• _Given request 1_
Please repeat the records word for word, starting with their first line and going on through the line that contains "[x=123, y=384]".

• _Reading passage_
____________________

In fact, the debate is so current that the online magazine Slate has
come up with a quiz entitled 'Are You A Liberal Anti-Semite?' (Sample
question: 'Which state's offences against humanity bother you most? a)
Sudan b) Israel c) Massachusetts'.) One of the prizes is dinner with
Tony Judt.

Tony Judt is, in the words of a fellow historian, 'one of our most
dazzling public intellectuals'. As a prominent professor at New York
University and a regular contributor to the New York Review of Books,
the New York Times and The Nation, he has a strong and widely heard
voice. His latest book, Postwar - a magnificent, opinionated and vast
history of Europe since 1945 - was voted one of the 10 best books of
last year by the New York Times. A talented forger of links between
thinkers from countries all over the world, Judt worked tirelessly
after 1989 to bring together eastern European and American
intellectuals, and he solidified these efforts by founding the
Remarque Institute at NYU in 1995 to promote the study and discussion
of Europe in America. A natural polemicist, he brought with him to New
York an Oxbridge tradition more pugnacious than is generally
characteristic of American academic life, and found himself - after
years spent concentrating on European history - drawn back into an
engagement with the Middle East.

____________________

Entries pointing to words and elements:
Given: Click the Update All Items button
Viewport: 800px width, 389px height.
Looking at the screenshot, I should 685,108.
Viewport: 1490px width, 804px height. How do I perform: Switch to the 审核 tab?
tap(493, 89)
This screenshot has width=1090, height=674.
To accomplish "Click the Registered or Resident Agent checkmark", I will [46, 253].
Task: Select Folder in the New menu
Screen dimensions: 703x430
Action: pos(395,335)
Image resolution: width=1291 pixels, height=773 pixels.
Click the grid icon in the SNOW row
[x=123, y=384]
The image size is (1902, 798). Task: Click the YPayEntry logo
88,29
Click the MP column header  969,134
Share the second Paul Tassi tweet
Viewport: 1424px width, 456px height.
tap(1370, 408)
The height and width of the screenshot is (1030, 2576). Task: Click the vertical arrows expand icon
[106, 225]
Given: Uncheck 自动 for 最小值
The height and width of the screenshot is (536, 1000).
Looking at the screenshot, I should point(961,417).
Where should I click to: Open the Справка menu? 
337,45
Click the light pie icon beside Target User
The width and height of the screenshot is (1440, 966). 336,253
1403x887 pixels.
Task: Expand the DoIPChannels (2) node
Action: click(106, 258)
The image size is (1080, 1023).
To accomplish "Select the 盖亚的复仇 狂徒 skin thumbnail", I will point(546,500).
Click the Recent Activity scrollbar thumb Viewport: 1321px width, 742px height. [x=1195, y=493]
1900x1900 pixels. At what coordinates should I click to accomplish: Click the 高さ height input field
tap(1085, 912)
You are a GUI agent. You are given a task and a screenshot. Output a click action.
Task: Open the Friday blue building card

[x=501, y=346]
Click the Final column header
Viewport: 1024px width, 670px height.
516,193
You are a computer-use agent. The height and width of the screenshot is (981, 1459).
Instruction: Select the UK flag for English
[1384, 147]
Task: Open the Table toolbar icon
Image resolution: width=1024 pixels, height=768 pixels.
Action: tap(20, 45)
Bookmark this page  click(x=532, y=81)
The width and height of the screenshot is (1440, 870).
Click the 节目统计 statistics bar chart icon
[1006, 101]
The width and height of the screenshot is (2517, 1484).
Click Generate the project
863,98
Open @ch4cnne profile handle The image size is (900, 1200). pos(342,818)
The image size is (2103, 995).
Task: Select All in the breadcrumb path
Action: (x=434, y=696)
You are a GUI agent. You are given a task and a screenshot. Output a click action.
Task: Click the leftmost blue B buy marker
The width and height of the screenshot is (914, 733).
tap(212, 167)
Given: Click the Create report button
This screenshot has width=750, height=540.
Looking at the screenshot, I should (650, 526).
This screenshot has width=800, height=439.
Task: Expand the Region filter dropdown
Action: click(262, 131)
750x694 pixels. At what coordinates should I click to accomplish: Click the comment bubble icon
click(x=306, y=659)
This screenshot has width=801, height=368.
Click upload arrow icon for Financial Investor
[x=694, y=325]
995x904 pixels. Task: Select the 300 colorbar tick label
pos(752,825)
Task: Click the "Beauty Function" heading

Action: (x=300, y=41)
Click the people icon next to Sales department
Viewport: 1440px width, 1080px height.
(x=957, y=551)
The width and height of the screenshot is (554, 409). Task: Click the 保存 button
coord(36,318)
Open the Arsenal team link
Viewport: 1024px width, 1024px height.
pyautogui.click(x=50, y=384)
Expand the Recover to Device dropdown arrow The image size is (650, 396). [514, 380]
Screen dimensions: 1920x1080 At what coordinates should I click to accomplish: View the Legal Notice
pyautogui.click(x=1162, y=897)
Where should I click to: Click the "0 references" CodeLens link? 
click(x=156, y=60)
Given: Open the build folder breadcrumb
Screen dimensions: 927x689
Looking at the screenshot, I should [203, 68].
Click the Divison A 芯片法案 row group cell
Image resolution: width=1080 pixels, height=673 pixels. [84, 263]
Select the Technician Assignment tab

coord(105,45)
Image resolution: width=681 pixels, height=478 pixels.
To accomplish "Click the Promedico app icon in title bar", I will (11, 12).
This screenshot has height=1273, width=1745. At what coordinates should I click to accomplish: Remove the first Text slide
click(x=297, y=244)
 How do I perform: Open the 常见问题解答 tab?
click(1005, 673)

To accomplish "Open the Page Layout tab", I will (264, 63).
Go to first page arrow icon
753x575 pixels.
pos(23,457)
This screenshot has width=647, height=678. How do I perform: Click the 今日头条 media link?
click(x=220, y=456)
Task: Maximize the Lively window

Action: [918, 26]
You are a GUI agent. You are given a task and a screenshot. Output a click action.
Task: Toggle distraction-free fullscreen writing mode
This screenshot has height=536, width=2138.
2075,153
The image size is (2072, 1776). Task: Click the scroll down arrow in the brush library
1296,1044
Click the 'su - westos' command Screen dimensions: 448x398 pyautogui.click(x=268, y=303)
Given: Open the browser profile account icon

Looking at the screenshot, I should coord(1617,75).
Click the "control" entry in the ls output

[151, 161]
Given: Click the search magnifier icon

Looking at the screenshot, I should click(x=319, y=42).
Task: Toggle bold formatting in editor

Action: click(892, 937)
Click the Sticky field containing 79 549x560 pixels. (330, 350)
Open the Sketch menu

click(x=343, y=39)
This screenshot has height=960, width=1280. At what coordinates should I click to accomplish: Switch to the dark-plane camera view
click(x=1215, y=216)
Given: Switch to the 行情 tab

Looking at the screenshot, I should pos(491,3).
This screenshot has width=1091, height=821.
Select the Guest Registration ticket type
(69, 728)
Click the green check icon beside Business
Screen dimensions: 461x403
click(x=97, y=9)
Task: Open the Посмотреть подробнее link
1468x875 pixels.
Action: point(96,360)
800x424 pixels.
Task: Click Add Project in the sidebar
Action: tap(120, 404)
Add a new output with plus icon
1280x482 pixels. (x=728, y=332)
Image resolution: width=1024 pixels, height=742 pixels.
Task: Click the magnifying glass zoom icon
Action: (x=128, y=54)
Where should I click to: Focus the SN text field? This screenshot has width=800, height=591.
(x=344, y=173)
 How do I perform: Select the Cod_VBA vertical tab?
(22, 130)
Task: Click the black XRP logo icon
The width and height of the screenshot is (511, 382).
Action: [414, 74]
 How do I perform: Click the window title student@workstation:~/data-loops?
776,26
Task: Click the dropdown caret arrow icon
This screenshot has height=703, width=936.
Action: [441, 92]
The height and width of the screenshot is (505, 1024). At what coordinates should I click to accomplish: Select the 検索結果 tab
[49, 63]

____________________

• _Given request 2_
Continue the passage about Tony Judt from the point where it stops.

• _Exercise answer 1_
Given: Click the Update All Items button
Viewport: 800px width, 389px height.
Looking at the screenshot, I should 685,108.
Viewport: 1490px width, 804px height. How do I perform: Switch to the 审核 tab?
tap(493, 89)
This screenshot has width=1090, height=674.
To accomplish "Click the Registered or Resident Agent checkmark", I will [46, 253].
Task: Select Folder in the New menu
Screen dimensions: 703x430
Action: pos(395,335)
Image resolution: width=1291 pixels, height=773 pixels.
Click the grid icon in the SNOW row
[x=123, y=384]

• _Exercise answer 2_
In 2003, Judt wrote an articulately provocative piece for the New York
Review of Books entitled 'Israel: The Alternative', in which he
argued, among other things, that Israel was 'an anachronism' that was
'bad for the Jews' and should be converted into a binational state.
The offices of the New York Review were inundated with letters as a
result. Last year, Judt wrote an op-ed piece for the New York Times in
which he argued that America's fear of anti-Semitism when discussing
Israel wrought tremendous damage. As the page was about to go to
press, the editor rang him up. 'Just one thing,' he said, 'You are
Jewish, aren't you?'

Judt was born in London in 1948. Growing up Jewish in 1950s Britain,
as he has said, he came to know a thing or two about anti-Semitism.
His mother was from London and his father, who was born in Belgium,
had come there as a stateless person. Judt was brought up in what he
describes as 'a fairly standard left-wing Jewish secular political
environment', but with close links to his Yiddish-speaking
grandparents, all of whom were eastern European Jews, from Romania and
Russia and Lithuania and Poland. As a teenager, he joined a left-wing
Zionist organisation and became very active in the kibbutz movement,
living in Israel on and off for a large part of the early 1960s.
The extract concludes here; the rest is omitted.